* The task *
For each line below, write it out exactly as it appears.

---- Provided data

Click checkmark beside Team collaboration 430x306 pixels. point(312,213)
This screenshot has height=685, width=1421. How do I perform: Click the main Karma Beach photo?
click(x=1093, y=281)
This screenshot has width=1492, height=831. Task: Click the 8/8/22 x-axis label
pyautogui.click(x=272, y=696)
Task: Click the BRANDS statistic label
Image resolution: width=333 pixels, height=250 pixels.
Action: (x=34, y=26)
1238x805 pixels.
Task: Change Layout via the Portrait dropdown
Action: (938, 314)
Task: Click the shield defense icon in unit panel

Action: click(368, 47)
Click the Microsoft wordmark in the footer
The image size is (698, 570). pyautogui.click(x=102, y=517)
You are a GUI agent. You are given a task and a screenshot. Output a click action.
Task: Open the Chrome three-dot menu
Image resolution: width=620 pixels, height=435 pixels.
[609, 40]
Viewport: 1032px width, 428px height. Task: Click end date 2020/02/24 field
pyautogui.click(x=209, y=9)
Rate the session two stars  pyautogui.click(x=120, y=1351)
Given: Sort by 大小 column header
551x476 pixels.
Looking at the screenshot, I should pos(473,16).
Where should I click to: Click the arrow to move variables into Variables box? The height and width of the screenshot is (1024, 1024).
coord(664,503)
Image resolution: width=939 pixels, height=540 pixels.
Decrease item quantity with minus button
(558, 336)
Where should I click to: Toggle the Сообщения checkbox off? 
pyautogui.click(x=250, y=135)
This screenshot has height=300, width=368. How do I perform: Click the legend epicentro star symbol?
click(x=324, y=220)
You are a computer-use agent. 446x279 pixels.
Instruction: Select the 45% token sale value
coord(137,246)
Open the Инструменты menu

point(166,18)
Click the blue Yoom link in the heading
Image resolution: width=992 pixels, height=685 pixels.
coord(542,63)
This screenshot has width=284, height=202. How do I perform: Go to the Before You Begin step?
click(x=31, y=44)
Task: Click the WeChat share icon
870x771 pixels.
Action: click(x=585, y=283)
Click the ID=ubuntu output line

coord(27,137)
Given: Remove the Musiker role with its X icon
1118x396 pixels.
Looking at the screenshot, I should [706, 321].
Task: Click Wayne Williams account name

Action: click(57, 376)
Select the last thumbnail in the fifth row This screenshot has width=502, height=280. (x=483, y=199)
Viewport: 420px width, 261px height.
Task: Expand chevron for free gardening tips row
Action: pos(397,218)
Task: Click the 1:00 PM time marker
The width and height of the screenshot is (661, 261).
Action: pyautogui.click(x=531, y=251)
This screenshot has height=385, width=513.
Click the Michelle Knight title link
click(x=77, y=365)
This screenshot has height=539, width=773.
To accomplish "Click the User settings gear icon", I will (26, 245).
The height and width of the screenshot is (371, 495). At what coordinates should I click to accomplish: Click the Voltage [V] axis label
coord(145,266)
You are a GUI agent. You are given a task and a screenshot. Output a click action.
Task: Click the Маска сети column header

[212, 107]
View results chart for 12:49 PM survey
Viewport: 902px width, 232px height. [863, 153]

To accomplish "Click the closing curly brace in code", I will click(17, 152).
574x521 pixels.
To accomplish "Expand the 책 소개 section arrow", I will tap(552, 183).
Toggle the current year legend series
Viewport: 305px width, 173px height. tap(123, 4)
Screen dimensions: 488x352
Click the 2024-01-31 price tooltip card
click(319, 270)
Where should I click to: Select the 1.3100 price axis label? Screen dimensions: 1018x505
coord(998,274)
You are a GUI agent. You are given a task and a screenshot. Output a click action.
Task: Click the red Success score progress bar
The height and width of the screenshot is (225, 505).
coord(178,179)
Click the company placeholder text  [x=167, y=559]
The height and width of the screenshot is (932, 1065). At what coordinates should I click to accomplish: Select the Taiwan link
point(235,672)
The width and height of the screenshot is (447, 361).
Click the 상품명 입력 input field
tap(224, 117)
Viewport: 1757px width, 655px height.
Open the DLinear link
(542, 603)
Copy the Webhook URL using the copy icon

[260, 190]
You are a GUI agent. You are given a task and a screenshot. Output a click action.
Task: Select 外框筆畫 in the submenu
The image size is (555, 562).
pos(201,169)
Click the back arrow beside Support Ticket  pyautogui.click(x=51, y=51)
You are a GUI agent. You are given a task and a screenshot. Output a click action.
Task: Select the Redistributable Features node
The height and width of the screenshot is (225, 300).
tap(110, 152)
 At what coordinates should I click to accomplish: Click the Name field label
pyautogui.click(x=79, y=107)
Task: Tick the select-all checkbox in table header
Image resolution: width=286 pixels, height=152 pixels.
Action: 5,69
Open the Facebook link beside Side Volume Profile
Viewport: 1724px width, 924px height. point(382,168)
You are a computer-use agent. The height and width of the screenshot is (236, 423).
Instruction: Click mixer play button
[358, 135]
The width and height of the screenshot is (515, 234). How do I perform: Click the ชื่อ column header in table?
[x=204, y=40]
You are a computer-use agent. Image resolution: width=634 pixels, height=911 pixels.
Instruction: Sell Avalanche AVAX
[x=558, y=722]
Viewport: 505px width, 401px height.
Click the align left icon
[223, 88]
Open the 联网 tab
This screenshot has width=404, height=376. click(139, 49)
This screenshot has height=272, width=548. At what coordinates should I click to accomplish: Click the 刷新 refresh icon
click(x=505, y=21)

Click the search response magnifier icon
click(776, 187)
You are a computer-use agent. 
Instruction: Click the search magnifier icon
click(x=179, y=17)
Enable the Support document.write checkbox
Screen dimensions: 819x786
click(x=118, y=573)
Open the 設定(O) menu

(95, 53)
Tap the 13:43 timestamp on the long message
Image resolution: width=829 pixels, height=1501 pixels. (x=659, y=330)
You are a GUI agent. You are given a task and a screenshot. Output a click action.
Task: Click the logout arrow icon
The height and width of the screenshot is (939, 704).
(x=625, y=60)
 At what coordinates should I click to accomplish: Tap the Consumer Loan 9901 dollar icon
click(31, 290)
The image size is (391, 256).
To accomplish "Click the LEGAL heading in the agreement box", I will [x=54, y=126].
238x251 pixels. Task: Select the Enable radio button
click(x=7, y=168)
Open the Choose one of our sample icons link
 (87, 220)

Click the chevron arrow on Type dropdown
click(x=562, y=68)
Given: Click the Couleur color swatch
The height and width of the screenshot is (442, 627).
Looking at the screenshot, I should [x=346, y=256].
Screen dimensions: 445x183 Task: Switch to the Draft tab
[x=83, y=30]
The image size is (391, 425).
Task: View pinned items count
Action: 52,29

--------

* Solution to this exercise *
Click checkmark beside Team collaboration 430x306 pixels. point(312,213)
This screenshot has height=685, width=1421. How do I perform: Click the main Karma Beach photo?
click(x=1093, y=281)
This screenshot has width=1492, height=831. Task: Click the 8/8/22 x-axis label
pyautogui.click(x=272, y=696)
Task: Click the BRANDS statistic label
Image resolution: width=333 pixels, height=250 pixels.
Action: (x=34, y=26)
1238x805 pixels.
Task: Change Layout via the Portrait dropdown
Action: (938, 314)
Task: Click the shield defense icon in unit panel

Action: click(368, 47)
Click the Microsoft wordmark in the footer
The image size is (698, 570). pyautogui.click(x=102, y=517)
You are a GUI agent. You are given a task and a screenshot. Output a click action.
Task: Open the Chrome three-dot menu
Image resolution: width=620 pixels, height=435 pixels.
[609, 40]
Viewport: 1032px width, 428px height. Task: Click end date 2020/02/24 field
pyautogui.click(x=209, y=9)
Rate the session two stars  pyautogui.click(x=120, y=1351)
Given: Sort by 大小 column header
551x476 pixels.
Looking at the screenshot, I should pos(473,16).
Where should I click to: Click the arrow to move variables into Variables box? The height and width of the screenshot is (1024, 1024).
coord(664,503)
Image resolution: width=939 pixels, height=540 pixels.
Decrease item quantity with minus button
(558, 336)
Where should I click to: Toggle the Сообщения checkbox off? 
pyautogui.click(x=250, y=135)
This screenshot has height=300, width=368. How do I perform: Click the legend epicentro star symbol?
click(x=324, y=220)
You are a computer-use agent. 446x279 pixels.
Instruction: Select the 45% token sale value
coord(137,246)
Open the Инструменты menu

point(166,18)
Click the blue Yoom link in the heading
Image resolution: width=992 pixels, height=685 pixels.
coord(542,63)
This screenshot has width=284, height=202. How do I perform: Go to the Before You Begin step?
click(x=31, y=44)
Task: Click the WeChat share icon
870x771 pixels.
Action: click(x=585, y=283)
Click the ID=ubuntu output line

coord(27,137)
Given: Remove the Musiker role with its X icon
1118x396 pixels.
Looking at the screenshot, I should [706, 321].
Task: Click Wayne Williams account name

Action: click(57, 376)
Select the last thumbnail in the fifth row This screenshot has width=502, height=280. (x=483, y=199)
Viewport: 420px width, 261px height.
Task: Expand chevron for free gardening tips row
Action: pos(397,218)
Task: Click the 1:00 PM time marker
The width and height of the screenshot is (661, 261).
Action: pyautogui.click(x=531, y=251)
This screenshot has height=385, width=513.
Click the Michelle Knight title link
click(x=77, y=365)
This screenshot has height=539, width=773.
To accomplish "Click the User settings gear icon", I will (26, 245).
The height and width of the screenshot is (371, 495). At what coordinates should I click to accomplish: Click the Voltage [V] axis label
coord(145,266)
You are a GUI agent. You are given a task and a screenshot. Output a click action.
Task: Click the Маска сети column header

[212, 107]
View results chart for 12:49 PM survey
Viewport: 902px width, 232px height. [863, 153]

To accomplish "Click the closing curly brace in code", I will click(17, 152).
574x521 pixels.
To accomplish "Expand the 책 소개 section arrow", I will tap(552, 183).
Toggle the current year legend series
Viewport: 305px width, 173px height. tap(123, 4)
Screen dimensions: 488x352
Click the 2024-01-31 price tooltip card
click(319, 270)
Where should I click to: Select the 1.3100 price axis label? Screen dimensions: 1018x505
coord(998,274)
You are a GUI agent. You are given a task and a screenshot. Output a click action.
Task: Click the red Success score progress bar
The height and width of the screenshot is (225, 505).
coord(178,179)
Click the company placeholder text  [x=167, y=559]
The height and width of the screenshot is (932, 1065). At what coordinates should I click to accomplish: Select the Taiwan link
point(235,672)
The width and height of the screenshot is (447, 361).
Click the 상품명 입력 input field
tap(224, 117)
Viewport: 1757px width, 655px height.
Open the DLinear link
(542, 603)
Copy the Webhook URL using the copy icon

[260, 190]
You are a GUI agent. You are given a task and a screenshot. Output a click action.
Task: Select 外框筆畫 in the submenu
The image size is (555, 562).
pos(201,169)
Click the back arrow beside Support Ticket  pyautogui.click(x=51, y=51)
You are a GUI agent. You are given a task and a screenshot. Output a click action.
Task: Select the Redistributable Features node
The height and width of the screenshot is (225, 300).
tap(110, 152)
 At what coordinates should I click to accomplish: Click the Name field label
pyautogui.click(x=79, y=107)
Task: Tick the select-all checkbox in table header
Image resolution: width=286 pixels, height=152 pixels.
Action: 5,69
Open the Facebook link beside Side Volume Profile
Viewport: 1724px width, 924px height. point(382,168)
You are a computer-use agent. The height and width of the screenshot is (236, 423).
Instruction: Click mixer play button
[358, 135]
The width and height of the screenshot is (515, 234). How do I perform: Click the ชื่อ column header in table?
[x=204, y=40]
You are a computer-use agent. Image resolution: width=634 pixels, height=911 pixels.
Instruction: Sell Avalanche AVAX
[x=558, y=722]
Viewport: 505px width, 401px height.
Click the align left icon
[223, 88]
Open the 联网 tab
This screenshot has width=404, height=376. click(139, 49)
This screenshot has height=272, width=548. At what coordinates should I click to accomplish: Click the 刷新 refresh icon
click(x=505, y=21)

Click the search response magnifier icon
click(776, 187)
You are a computer-use agent. 
Instruction: Click the search magnifier icon
click(x=179, y=17)
Enable the Support document.write checkbox
Screen dimensions: 819x786
click(x=118, y=573)
Open the 設定(O) menu

(95, 53)
Tap the 13:43 timestamp on the long message
Image resolution: width=829 pixels, height=1501 pixels. (x=659, y=330)
You are a GUI agent. You are given a task and a screenshot. Output a click action.
Task: Click the logout arrow icon
The height and width of the screenshot is (939, 704).
(x=625, y=60)
 At what coordinates should I click to accomplish: Tap the Consumer Loan 9901 dollar icon
click(31, 290)
The image size is (391, 256).
To accomplish "Click the LEGAL heading in the agreement box", I will [x=54, y=126].
238x251 pixels. Task: Select the Enable radio button
click(x=7, y=168)
Open the Choose one of our sample icons link
 (87, 220)

Click the chevron arrow on Type dropdown
click(x=562, y=68)
Given: Click the Couleur color swatch
The height and width of the screenshot is (442, 627).
Looking at the screenshot, I should [x=346, y=256].
Screen dimensions: 445x183 Task: Switch to the Draft tab
[x=83, y=30]
The image size is (391, 425).
Task: View pinned items count
Action: 52,29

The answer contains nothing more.